The Vesuvius Challenge, as it is called, was launched in March 2023, by former GitHub CEO Nat Friedman, entrepreneur Daniel Gross, and Brent Seales, a computer science professor at the University of Kentucky.
Seales is a pioneer of virtual unwrapping. For over 20 years, he’s been developing technologies to restore and read ancient historical and cultural artefacts that have been damaged with time.
In 2015, he used X-ray tomography and computer vision to “unwrap” and help scholars read the badly charred En-Gedi scroll that was found in the Dead Sea region of Israel. Dating to the 3rd or 4th century CE, it was found to contain texts from the Biblical book of Leviticus. In 2008, he was the first to discover the presence of lead in the ink used in the Herculaneum texts.

In 2019, he and his team used a particle accelerator to make micro-CT scans of two intact scrolls at the Institut de France, where some are preserved. For the first time, researchers could peer through to every strand and fibre in the densely compact and charred scrolls, without trying to open it.
This year, Seales and his team had a breakthrough when they found that their machine-learning model was able to detect ink and some letters from the data acquired through the various scans. The model revealed Greek lettering, but reading the texts on the scrolls is a much larger challenge, given how the burned layers of papyrus have merged, morphed and frayed over time.
All the data collected over the years by Seales and his team has now been opened up to the public, in the hopes that others will be able to design digital tools that can help scholars read and study these texts.
Almost 8 TB of data, including infrared images and 3D X-ray scans of the two scrolls and four fragments, as well as detailed tutorials on the existing virtual unwrapping tech (pioneered by Seales and his team), is available on scrollprize.org.

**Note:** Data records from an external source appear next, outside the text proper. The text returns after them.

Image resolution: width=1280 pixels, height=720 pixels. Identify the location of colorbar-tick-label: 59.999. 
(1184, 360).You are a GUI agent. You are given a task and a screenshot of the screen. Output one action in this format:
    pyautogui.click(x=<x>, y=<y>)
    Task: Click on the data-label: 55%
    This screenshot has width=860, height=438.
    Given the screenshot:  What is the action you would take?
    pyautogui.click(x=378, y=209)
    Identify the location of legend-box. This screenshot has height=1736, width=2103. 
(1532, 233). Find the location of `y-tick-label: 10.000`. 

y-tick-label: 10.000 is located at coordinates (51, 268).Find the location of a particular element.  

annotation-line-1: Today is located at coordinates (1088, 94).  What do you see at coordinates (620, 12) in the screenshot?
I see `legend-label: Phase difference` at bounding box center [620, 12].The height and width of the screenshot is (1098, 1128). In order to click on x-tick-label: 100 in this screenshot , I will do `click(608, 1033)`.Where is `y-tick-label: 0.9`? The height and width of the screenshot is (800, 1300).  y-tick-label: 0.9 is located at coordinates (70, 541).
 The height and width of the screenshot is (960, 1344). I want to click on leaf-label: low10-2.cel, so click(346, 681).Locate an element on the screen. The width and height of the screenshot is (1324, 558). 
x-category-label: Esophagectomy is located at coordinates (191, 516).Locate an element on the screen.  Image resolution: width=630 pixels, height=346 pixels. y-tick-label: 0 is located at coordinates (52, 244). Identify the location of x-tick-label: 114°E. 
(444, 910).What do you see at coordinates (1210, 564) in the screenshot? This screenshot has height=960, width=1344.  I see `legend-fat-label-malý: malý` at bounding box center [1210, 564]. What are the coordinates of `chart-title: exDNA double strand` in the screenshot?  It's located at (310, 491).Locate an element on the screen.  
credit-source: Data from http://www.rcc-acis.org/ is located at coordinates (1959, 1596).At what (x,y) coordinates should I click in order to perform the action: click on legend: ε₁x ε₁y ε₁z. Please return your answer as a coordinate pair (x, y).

The four winners of the first round of prizes ($2,500 each; for designing tools that can help participants virtually unravel the scrolls) were announced in April. The winners were picked from among 300 entries.
Software engineer Luke Farritor won for his 3D scroll viewer; Moshe Levy created segmentation tools to help map scrolls in segments. Brett Olsen, a computational biologist, was awarded for creating meticulous notebooks elaborating on the many tools available. Ryosuke Tanaka won for his starter notebook on ink detection.
The grand prize of $700,000 ( ₹8.26 crore; to be announced in December) will be awarded to the first team to read four passages of text from inside the scrolls.
Among the main challenges for participants is detecting black ink, which often looks exactly like carbonised papyrus in scans. That’s why the presence of lead is so important; it’s a clue to where the ink was laid. The overarching challenge, of course, will be to digitally unpeel the layers that have become enmeshed.
“What interesting about these two scrolls is that we have no idea what they are,” says Janko, who is on the Vesuvius Challenge’s panel of papyrology experts.
If the software and the scientists can rise to the challenge, there might be a lot more to unwrap. Archaeologists believe there are more collections of books waiting to be unearthed at Villa dei Papyri.
“It always seemed odd that we’ve only found Philodemus’s books. It’s inconceivable that such a cultivated and educated man as Piso, with so much wealth, would have not had more,” says Janko. “In the 18th century when early discoverers were tunnelling through 30 metres of debris, they entered a room shaped like a lecture theatre… There have to be more books.”